Thursday, September 26, 2019

That Serious Business

A day in the life

How precisely can believability be stretched in fiction? When I was young I thought there was no limit, and yet as I get older I find myself brushing up against borders I didn't have before. Why that is I'm not sure, but I would still like to explore it.

As an example, I've been watching anime for a very long time, but it is only in the last few years where I've noticed a similar split has divided watchers. This has changed much over the decades when there wasn't much divide at all.

This isn't just about those who detest it. There's always been a reason to hate anime. In the 80s it was called degenerate tentacle porn, in the 90s it was hated over violence, in the 00s it was moe blobs, and now it's some weird combination of the above.

Suffice to say there are people who just see animation and instantly file it away as kid stuff or as degenerate cartoons for freaks without any in between. You aren't going to convince them that there is a middle ground, but that's just the way it is.

I'm not discussing that group. I'm referring to the split that has occurred to those who actually watch anime.

I don't rightly know if I consider myself an anime fan because I don't like everything the medium does, and I wasn't much of a fan during the late '00s to early '10s, but I have been watching since I was a kid, and different types of anime at that. According to certain moe fans I am a normie and they're the true connoisseurs watching the truly hardcore stuff. At the same time there are those who won't watch anime beyond 2000 due to the switch to computer coloring. On top of it there are those who think anime peaked in the 80s, and yet other who believe the '70s hit the mark right. I've also met those who believe the '00s were anime at its purest.

Nonetheless I don't really agree with any of these positions, but I've been trying to figure out what it is that pushed these strong opinions that didn't used to exist mere years ago. Now there are factions. Weebs have changed, but their bullheaded way of expressing opinions have not.

It's taken me a while to nail down what it is that makes the difference between modern watchers, and I think it has to do with the weeb factor. This is something that has changed over the years and many react differently to it.

What is the weeb factor? This is more difficult to sum up. Some people consider things a "weeb" artstyle, but there is no uniform anime artstyle. This isn't about aesthetics. If you wretch looking at Armored Trooper VOTOMs' artstyle, for instance, then there is nothing that will get you to watch anime even impartially. And VOTOMs' art is very close to realistic. The weeb factor isn't about artstyle.

I think it has to do with what Matt Groening called "rubberband reality" in that the band of believability stretches out for a joke and then snaps back afterwards when the story kicks in. This is not just about humor, but the stretch has to be used carefully to avoid messing with tone. I'm speaking beyond comedy now. So when I use the rubberband, I'm referring to the weeb factor. Does the band bend, or break?

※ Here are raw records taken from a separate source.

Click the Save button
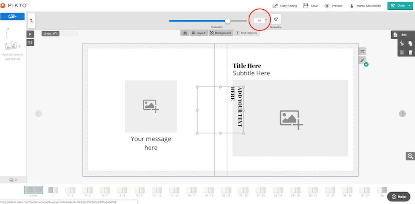This screenshot has width=415, height=204. (x=311, y=6)
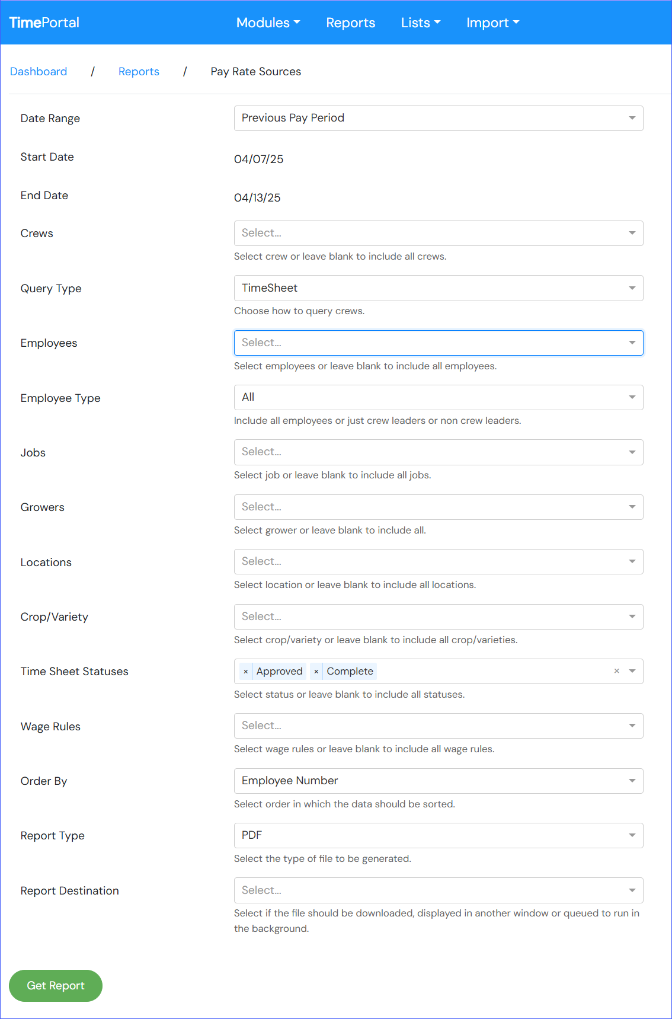Open the Modules menu

[x=268, y=23]
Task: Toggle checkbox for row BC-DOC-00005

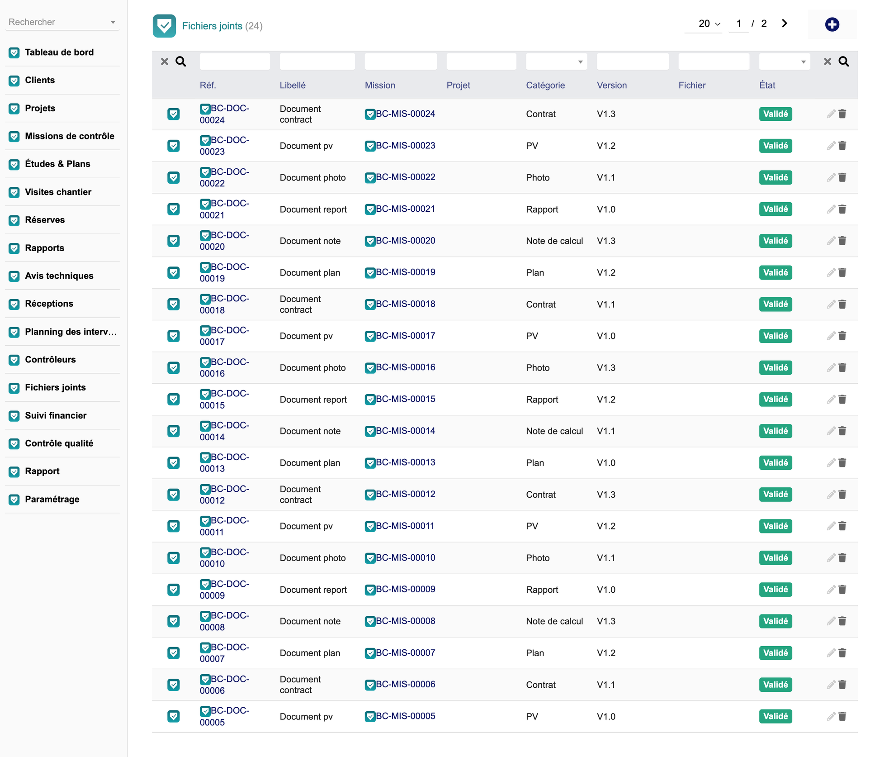Action: pos(173,716)
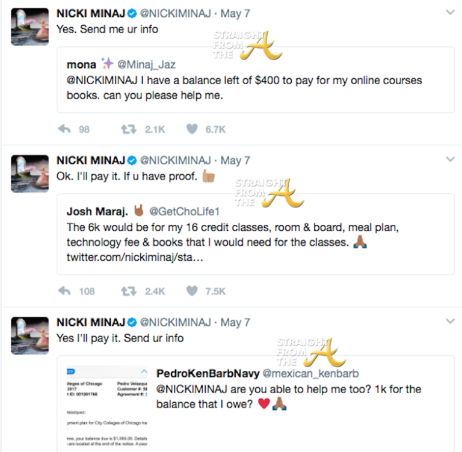Open Nicki Minaj's avatar on the third tweet
Image resolution: width=462 pixels, height=452 pixels.
(29, 335)
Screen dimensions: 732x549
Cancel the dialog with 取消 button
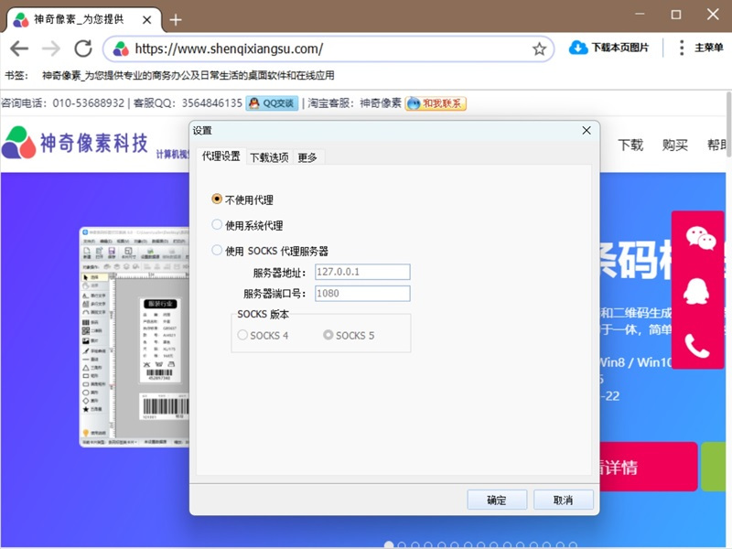(563, 500)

The weeb factor is essentially not in regards to humor, but with general tone and consistency. Think of something you're supposed to take seriously but it instead makes you roll your eyes. That, I think, might be one dividing issue.

Does this help?
The problem a lot of people have with anime is the rubberband of weebishness is stretched in contorted ways and needlessly used. From convoluted character designs to ridiculous action, there are a few things that can pull one out of the world they're engaging in.

Some people like this sort of thing, as seen by the popularity of Shadow the Hedgehog, the Fate series, or Deadman Wonderland. Characters that do or say ridiculous things meant to be taken deadly serious without any levity. Some of the costumes or art serve no practical purpose aside from being cool, the action breaks basic physics randomly and without purpose. But I think what rubs some the wrong way is that it messes with the supposed serious tone and takes them out of it.

I think this is how something like JoJo's Bizarre Adventure or Mob Psycho 100 avoid falling into these traps by allowing some sun into the room and the insane feats on display are explained in-canon in a way that doesn't snap the viewer out of it. It isn't meant to be taken overly serious 100% of the time. Dragon Ball, the originator of most of this sort of super serious tone, is saved for the fact that it is also (or was) primarily a comedy and adventure series before it got that way later on.

But then you have to wonder why this weeb factor is so divisive? It didn't use to be. I believe it's mainly because it didn't exist to this level before.

If you watch a '70s mecha you will see some impossible feats, but nothing that momentarily breaks immersion to do something cool at the expense of logic. It all stays at the same level throughout the entire episode. So this sort of thing became more prominent later on, being really pushed into the mainstream with the Dragon Ball Z anime, until the point where it was fairly tough to get an action series without the edge by the '00s and into the early '10s.

Much of this was buoyed by the power creep problem series like Bleach or Naruto specialized in. This is where spectacle had to be piled onto spectacle at the expense of the greater world or the majority of characters. It got out of hand.

More modern shonen like My Hero Academia, World Trigger, and Demon Slayer: Kimetsu no Yaiba, have figured out a way to avoid these issues. They instead weigh the characters and the rules down which makes the action requiring to stay at a certain level. This has the effect of making the action more dynamic and nail-biting because you know the writer won't bend the universe to get something cool at the expense of the story's internal logic. They avoid the traps of the earlier works.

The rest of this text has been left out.